Pero a pesar de que Uribe mantiene interlocución al instante con sus ministros, lo cierto es que una conversación cara a cara jamás podrá ser sustituida. La verdad es que el primer anillo se está desvaneciendo, y eso debilita la capacidad del primer mandatario de hacerles seguimiento a los miembros del Gabinete y demás funcionarios, de tomarle el pulso al ambiente político y de delegar la recepción de cientos de personas que quieren que su voz sea escuchada en palacio. Aunque Uribe no le dedica muchas horas a la reflexión ni al análisis porque prefiere el trabajo solitario e intuitivo y sus contactos directos con quienes en cada tema y momento lo pueden asistir, la ausencia de José Obdulio Gaviria y de Luis Carlos Restrepo se va a reflejar en una menor capacidad para preparar discursos, elaborar argumentos y diseñar estrategias.
Del equipo que ha acompañado al Presidente en los últimos años la única que queda en palacio es Alicia Arango, su secretaria privada. Arango es la persona que más influye en el Primer Mandatario, hasta el punto de que ha tenido conflictos con otros funcionarios que sienten que ella los aleja del Presidente. "El problema de Alicia es que es cabeza caliente, explosiva y parcializada, aunque inteligente y muy sagaz -le aseguró a CAMBIO un alto ex funcionario de palacio-. Y eso, cuando todavía falta año y medio para que se acabe este período presidencial, es contraproducente por el carácter explosivo que también tiene el Presidente".
Asimismo hay una estrella en ascenso: Claudia Jiménez, quien se desempeña como coordinadora del Consejo de Ministros desde su cargo de alta consejera presidencial. Es la palaciega más reciente: llegó a finales del año pasado, pero tiene una respetable trayectoria en el uribismo como directora programática de la campaña en 2006, encargada de la fusión de ministerios y otras dependencias oficiales y embajadora en Suiza. A su favor tiene que es "cabeza fría, clara, franca y concisa, lo que le gusta mucho al Presidente", según una fuente de la sede presidencial, y se está ganando la confianza de Uribe.

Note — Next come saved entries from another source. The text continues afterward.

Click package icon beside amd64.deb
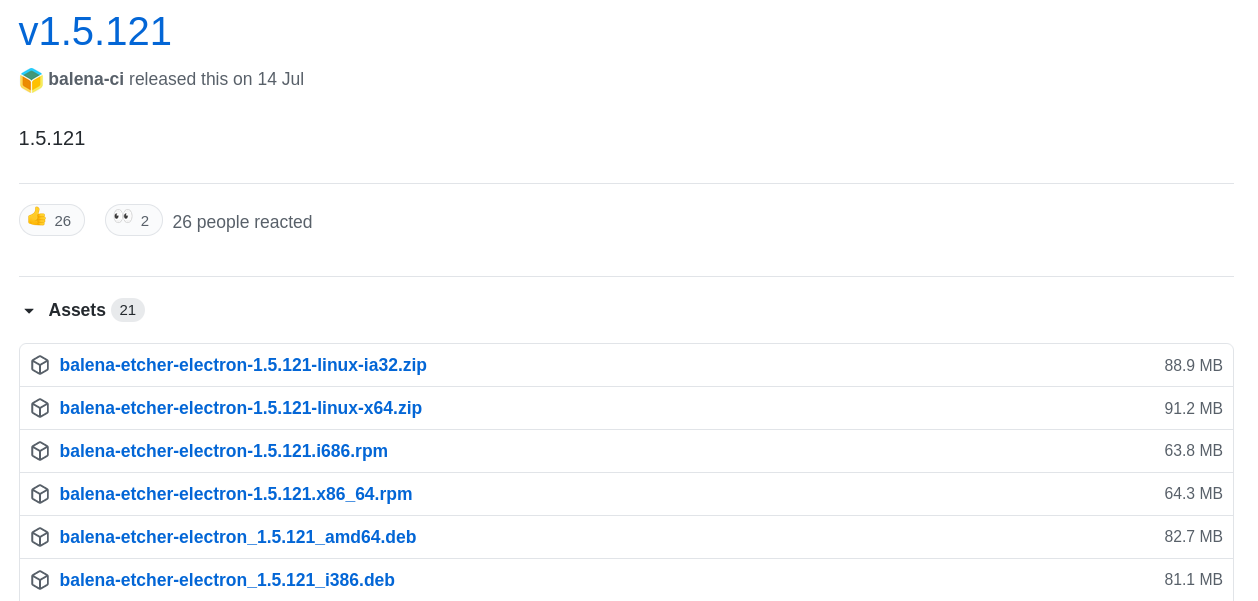The width and height of the screenshot is (1258, 601). pos(40,537)
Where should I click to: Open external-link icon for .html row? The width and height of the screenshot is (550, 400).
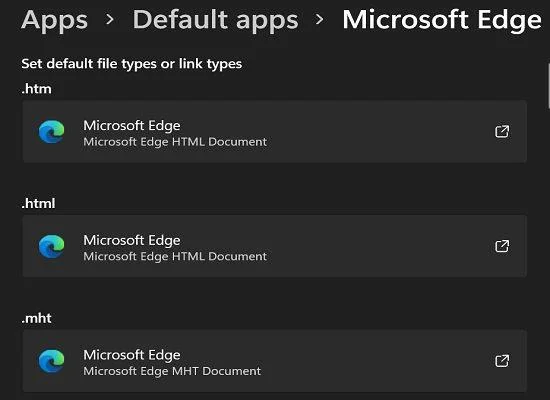pyautogui.click(x=502, y=246)
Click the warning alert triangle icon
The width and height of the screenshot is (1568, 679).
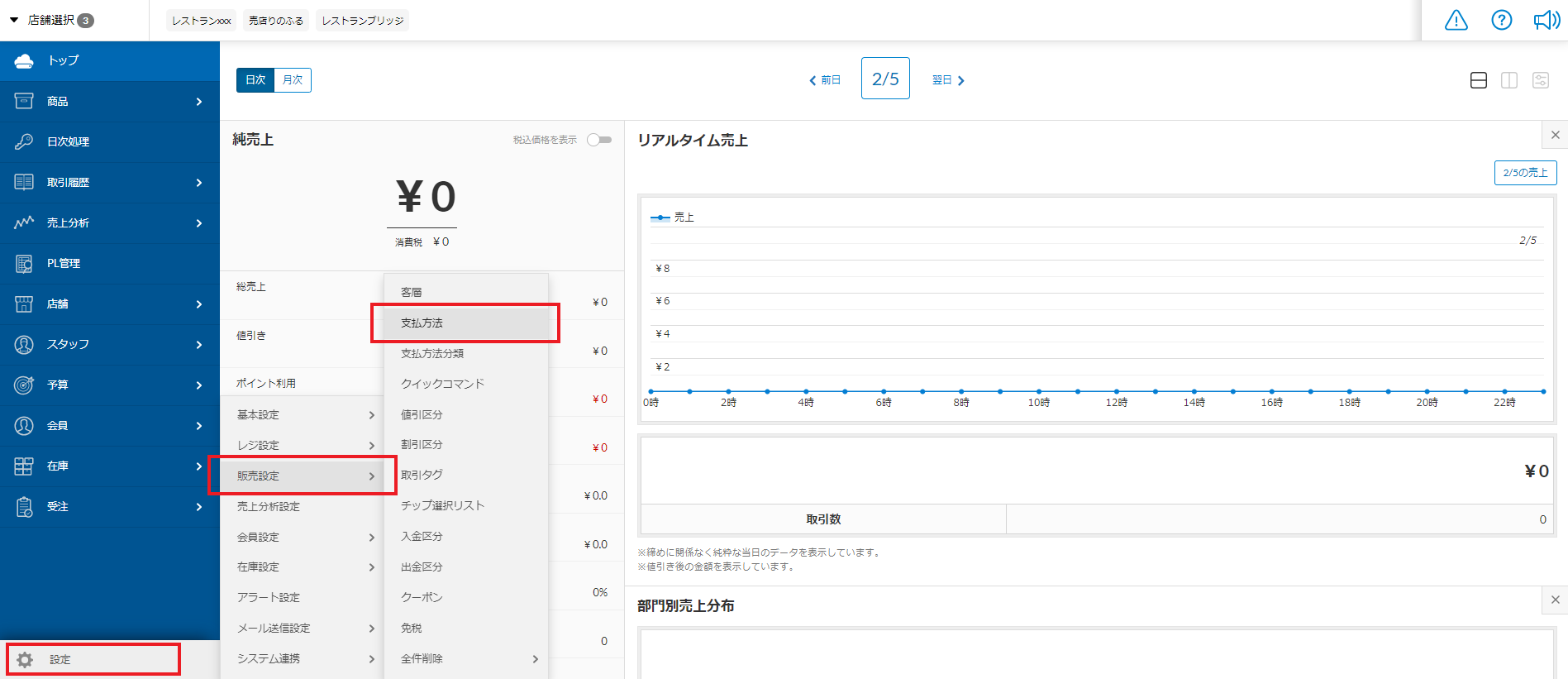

No deja de ser una paradoja que uno de los presidentes más poderosos y dinámicos de la historia de Colombia se quede sin guardia pretoriana y con un equipo de asesores más débil que el de sus antecesores. De Uribe se ha dicho que es el verdadero ministro de todas sus carteras, por su intervención en todos los asuntos de su gobierno. ¿Mantendrá su microgerencia en los próximos 17 meses? De un mandatario que siempre sorprende se puede esperar cualquier cosa: que recomponga su círculo cercano, que vincule a través de BlackBerry a funcionarios que están fuera de palacio, o que gobierne hasta el 7 de agosto de 2010 sin muchos consejos.